Involvement of endoplasmic reticulum Ca2+ release through ryanodine and inositol 1,4,5-triphosphate receptors in the neurotoxic effects induced by the amyloid-beta peptide

Abstract

Studies with in-vitro-cultured neurons treated with amyloid-beta (Abeta) peptides demonstrated neuronal loss by apoptosis that is due, at least in part, to the perturbation of intracellular Ca2+ homeostasis. In addition, it was shown that an endoplasmic reticulum (ER)-specific apoptotic pathway mediated by caspase-12, which is activated upon the perturbation of ER Ca2+ homeostasis, may contribute to Abeta toxicity. To elucidate the involvement of deregulation of ER Ca2+ homeostasis in neuronal death induced by Abeta peptides, we have performed a comparative study using the synthetic peptides Abeta25-35 or Abeta1-40 and thapsigargin, a selective inhibitor of Ca2+ uptake into the ER. Incubation of cortical neurons with thapsigargin (2.5 muM) increased the intracellular Ca2+ levels and activated caspase-3, leading to a significant increase in the number of apoptotic cells. Similarly, upon incubation of cortical cultures with the Abeta peptides (Abeta25-35, 25 muM; Abeta1-40, 0.5 muM), we observed a significant increase in [Ca2+]i, in caspase-3-like activity, and in number of neurons exhibiting apoptotic morphology. The role of ER Ca2+ release through ryanodine receptors (RyR) or inositol 1,4,5-trisphosphate receptors (IP3R) in Abeta neurotoxicity has been also investigated.

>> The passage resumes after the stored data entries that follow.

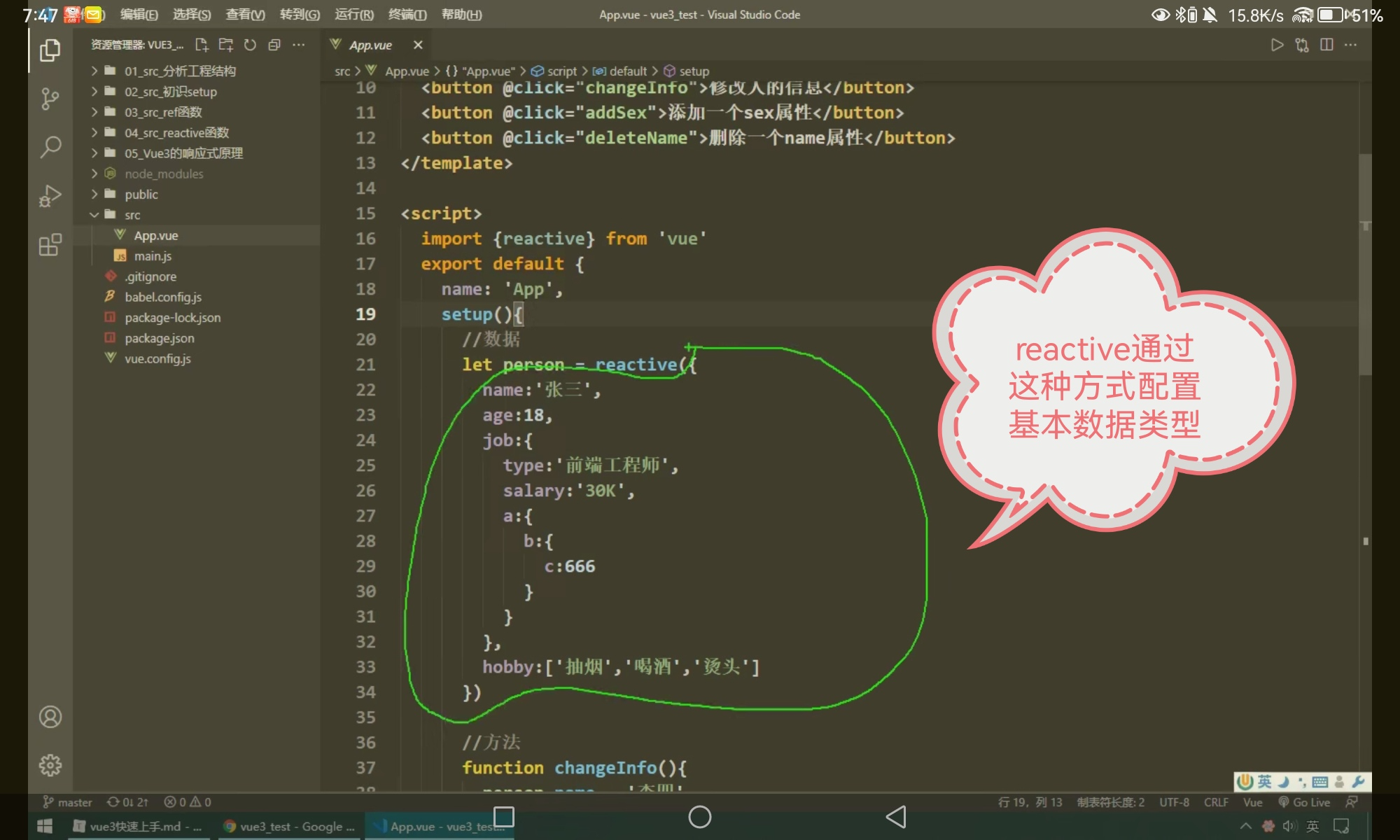Expand the public folder
Viewport: 1400px width, 840px height.
click(x=141, y=195)
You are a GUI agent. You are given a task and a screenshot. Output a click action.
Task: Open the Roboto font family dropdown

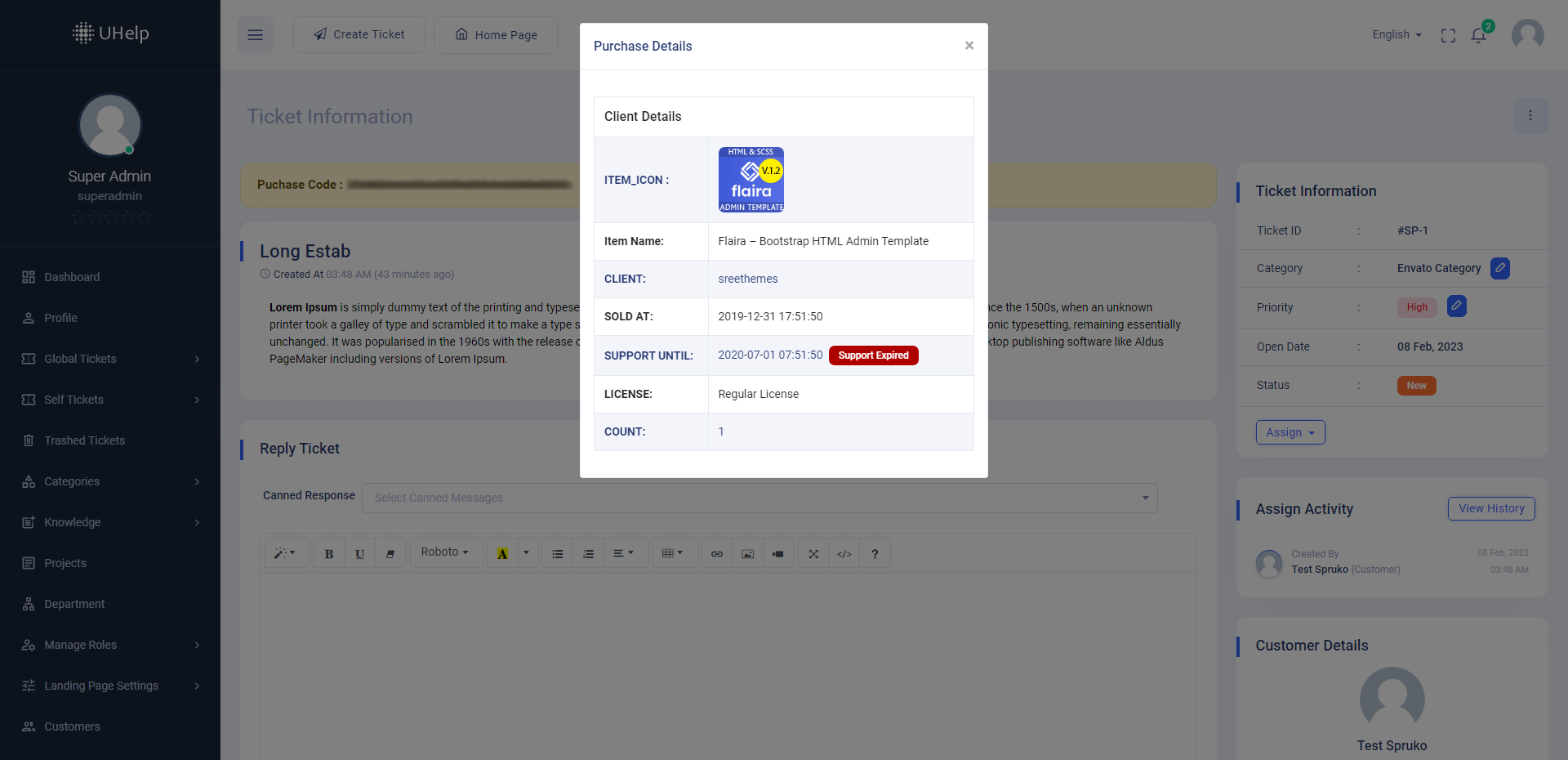445,552
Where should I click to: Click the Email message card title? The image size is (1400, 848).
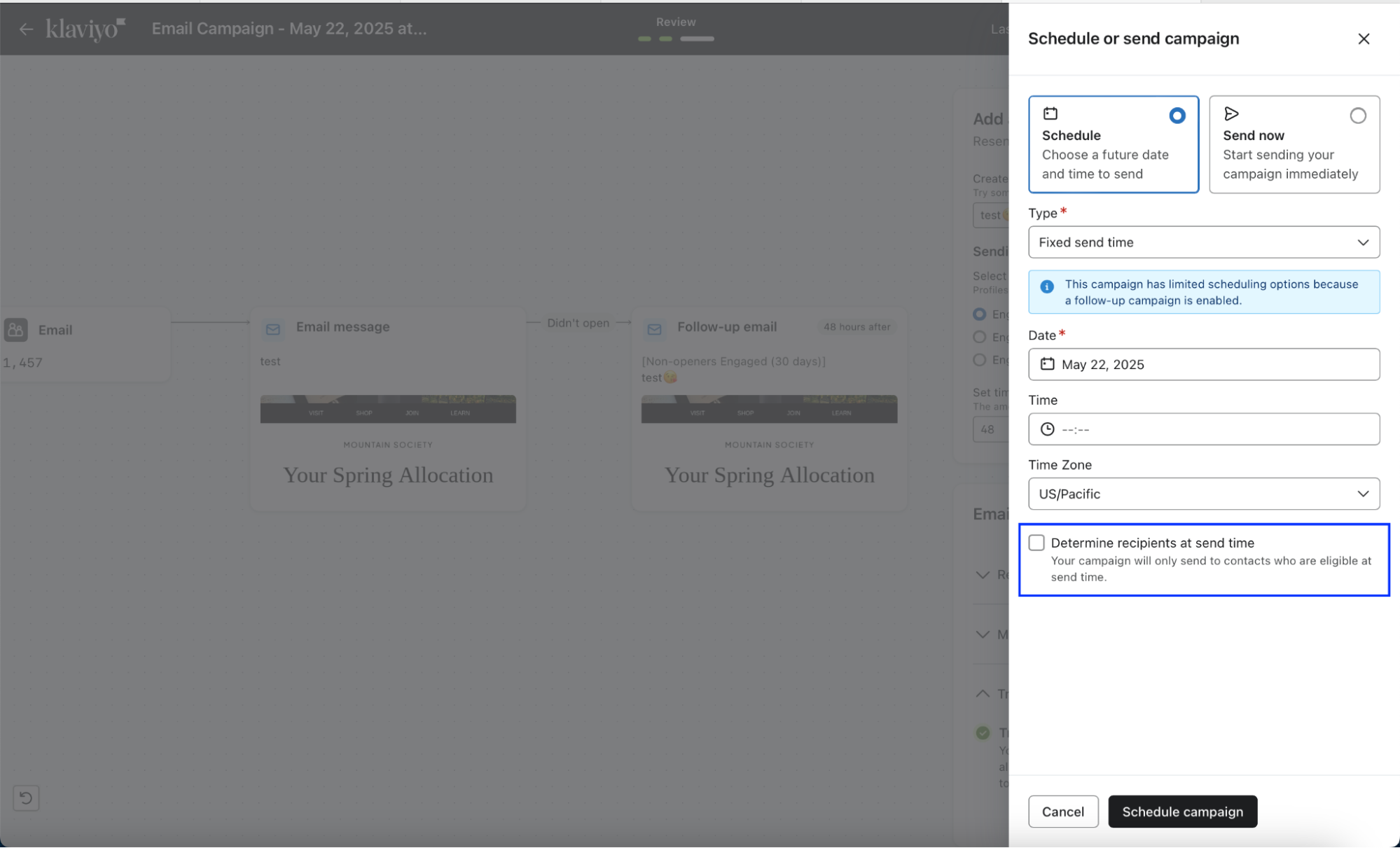click(342, 327)
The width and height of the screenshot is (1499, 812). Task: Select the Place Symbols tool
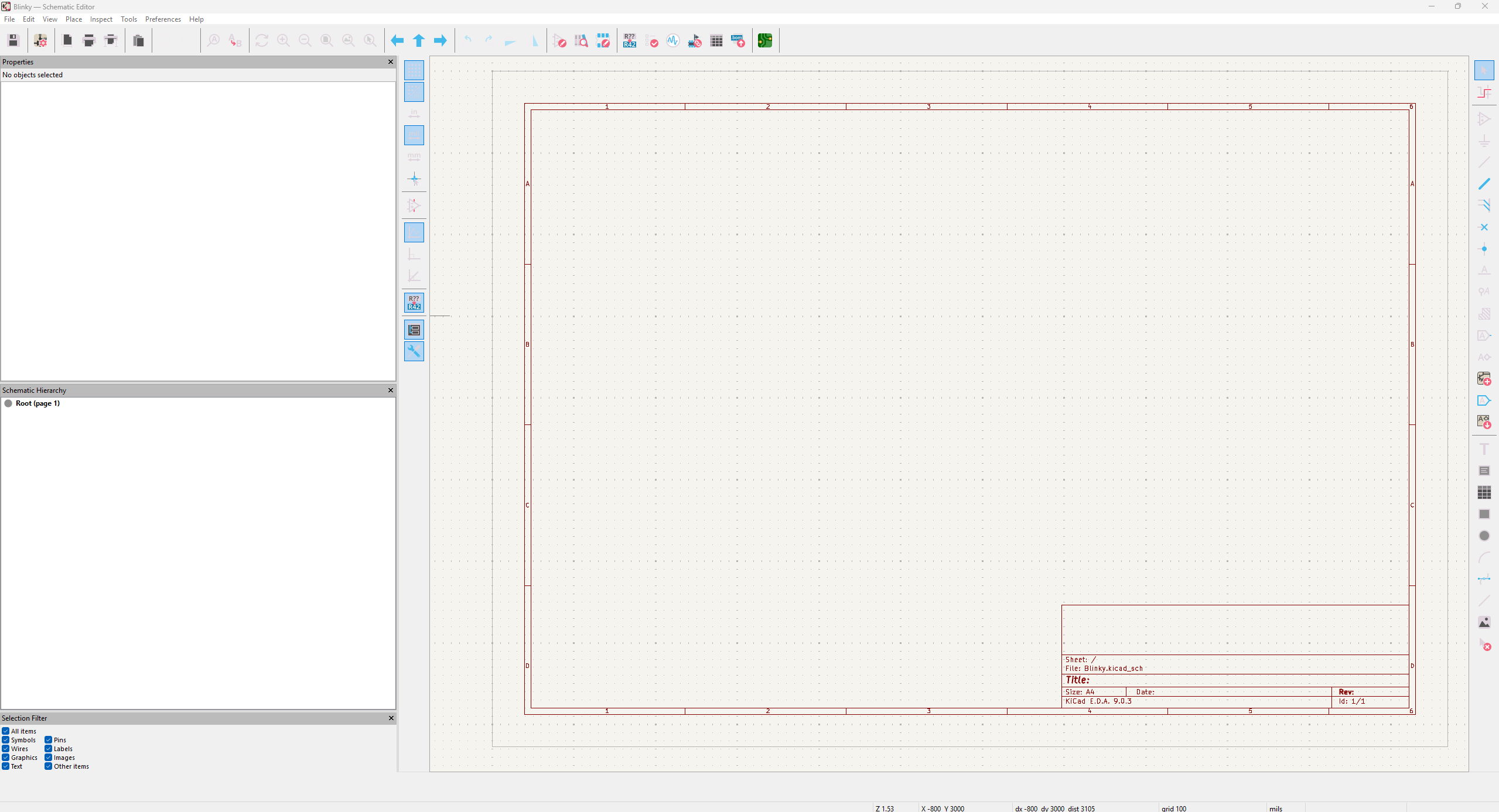coord(1484,119)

Dantrolene and xestospongin C, inhibitors of ER Ca2+ release through RyR or IP3R, were able to prevent the increase in [Ca2+]i and the activation of caspase-3 and to protect partially against apoptosis induced by treatment with Abeta25-35 or Abeta1-40. In conclusion, our results demonstrate that the release of Ca2+ from the ER, mediated by both RyR and IP3R, is involved in Abeta toxicity and can contribute, together with the activation of other intracellular neurotoxic mechanisms, to Abeta-induced neuronal death. This study suggests that Abeta accumulation may have a key role in the pathogenesis of AD as a result of deregulation of ER Ca2+ homeostasis. © 2004 Wiley-Liss, Inc.